## Given text
____________________
And so, on Sunday, Mr. Trump announced on Twitter that he would examine the case of Major Golsteyn, using, verbatim, language aired just minutes before by his favorite program, “Fox & Friends.”
“At the request of many, I will be reviewing the case of a ‘U.S. Military hero,’ Major Matt Golsteyn, who is charged with murder,” Mr. Trump wrote. “He could face the death penalty from our own government after he admitted to killing a Terrorist bomb maker while overseas.”
With that tweet, Mr. Trump made another extraordinary intervention into the American judicial system. A president who just last week threatened to stop a Justice Department effort to extradite a Chinese tech executive and who spends most days vilifying the special counsel had now stepped into a complicated legal and ethical case that goes to the heart of the fraught politics of the military’s rules of engagement.
The decision resurrected questions about how the military treats detainees and how soldiers should conduct themselves in places where lethal danger is ever present. But perhaps most viscerally, it reinforced the power of a single conservative news program to push issues onto the desk of an impulsive president.
____________________
## Input data
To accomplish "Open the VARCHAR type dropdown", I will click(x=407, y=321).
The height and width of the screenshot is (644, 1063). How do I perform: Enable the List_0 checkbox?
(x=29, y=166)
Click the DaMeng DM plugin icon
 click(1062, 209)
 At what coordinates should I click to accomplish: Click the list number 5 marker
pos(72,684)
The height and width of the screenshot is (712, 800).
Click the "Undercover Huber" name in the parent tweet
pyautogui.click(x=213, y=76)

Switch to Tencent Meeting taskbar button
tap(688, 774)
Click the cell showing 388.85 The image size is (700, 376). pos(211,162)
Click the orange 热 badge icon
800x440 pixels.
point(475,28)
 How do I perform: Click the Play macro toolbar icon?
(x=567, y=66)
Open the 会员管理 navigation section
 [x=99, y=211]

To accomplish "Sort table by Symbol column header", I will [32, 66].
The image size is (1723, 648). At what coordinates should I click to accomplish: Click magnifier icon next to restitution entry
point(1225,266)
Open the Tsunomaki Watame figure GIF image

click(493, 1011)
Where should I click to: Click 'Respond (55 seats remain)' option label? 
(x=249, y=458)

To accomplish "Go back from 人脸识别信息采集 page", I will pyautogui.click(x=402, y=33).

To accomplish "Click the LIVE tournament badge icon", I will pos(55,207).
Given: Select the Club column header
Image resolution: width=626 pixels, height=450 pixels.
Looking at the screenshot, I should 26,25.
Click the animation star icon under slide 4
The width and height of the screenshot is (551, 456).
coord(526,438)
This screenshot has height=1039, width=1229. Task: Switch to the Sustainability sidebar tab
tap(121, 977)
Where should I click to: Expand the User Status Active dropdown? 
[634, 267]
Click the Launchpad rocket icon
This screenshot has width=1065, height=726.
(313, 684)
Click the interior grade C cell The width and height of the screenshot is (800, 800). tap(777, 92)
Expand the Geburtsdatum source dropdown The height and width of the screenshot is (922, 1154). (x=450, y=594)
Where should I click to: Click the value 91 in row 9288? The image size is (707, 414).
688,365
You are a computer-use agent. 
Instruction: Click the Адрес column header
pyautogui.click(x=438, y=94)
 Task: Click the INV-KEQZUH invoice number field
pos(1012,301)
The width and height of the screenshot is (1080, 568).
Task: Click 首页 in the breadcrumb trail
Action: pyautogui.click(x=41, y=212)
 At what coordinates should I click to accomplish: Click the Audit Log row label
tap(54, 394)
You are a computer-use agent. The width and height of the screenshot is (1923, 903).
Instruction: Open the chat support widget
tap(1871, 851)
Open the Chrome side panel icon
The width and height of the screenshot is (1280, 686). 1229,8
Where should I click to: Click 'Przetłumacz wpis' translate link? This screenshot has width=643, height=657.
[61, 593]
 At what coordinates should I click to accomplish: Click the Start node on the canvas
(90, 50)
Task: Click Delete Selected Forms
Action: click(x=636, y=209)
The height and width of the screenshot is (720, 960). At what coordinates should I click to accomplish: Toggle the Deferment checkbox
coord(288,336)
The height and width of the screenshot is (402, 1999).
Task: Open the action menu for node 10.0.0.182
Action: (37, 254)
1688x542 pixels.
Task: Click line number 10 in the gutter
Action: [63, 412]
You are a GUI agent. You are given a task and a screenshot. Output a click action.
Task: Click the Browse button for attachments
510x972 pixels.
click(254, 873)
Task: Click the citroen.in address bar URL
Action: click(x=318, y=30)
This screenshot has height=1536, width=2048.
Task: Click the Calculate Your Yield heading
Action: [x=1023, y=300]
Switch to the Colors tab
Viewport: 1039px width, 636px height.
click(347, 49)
____________________
## Exercise requirements
(A) In the excerpt about Mr. Trump and Major Golsteyn's case, which program aired the language that Mr. Trump repeated verbatim in his tweet?
(B) Continue the news excerpt about Mr. Trump and Major Golsteyn's case, picking up after its last sentence.

## Exercise results
(A) “Fox & Friends.”

(B)
As commander in chief, Mr. Trump immediately complicated the military’s case against Major Golsteyn, raising questions of undue command influence, as well as the possibility that the prosecution is bound to be short-circuited by a pardon. The president also left Afghans and others wondering whether they can expect justice if they are unfairly harmed by American forces.
“Major Golsteyn admitted to what appears to be a summary execution — a very serious crime under international law, and it is vital that the investigation go forward,” said Patricia Gossman, senior researcher for Afghanistan at Human Rights Watch. “There have been far too many cases of suspected killings by U.S. Special Forces units in Afghanistan where the results of investigations are never known and no one is prosecuted.”
By any measure, Major Golsteyn’s story is an extraordinary one — a soldier decorated for valor in combat who, during a job interview with the C.I.A. in 2011, volunteered that he had killed a suspected bomb maker a year earlier in Afghanistan. The Army opened an investigation but did not charge Major Golsteyn, instead stripping him of a Silver Star and an elite Special Forces tab, and issuing a letter of reprimand.
But then, five years later, in an appearance on Fox News, Major Golsteyn again said he had shot the Afghan. The Army opened a second investigation in late 2016, and charged Major Golsteyn with murder last week.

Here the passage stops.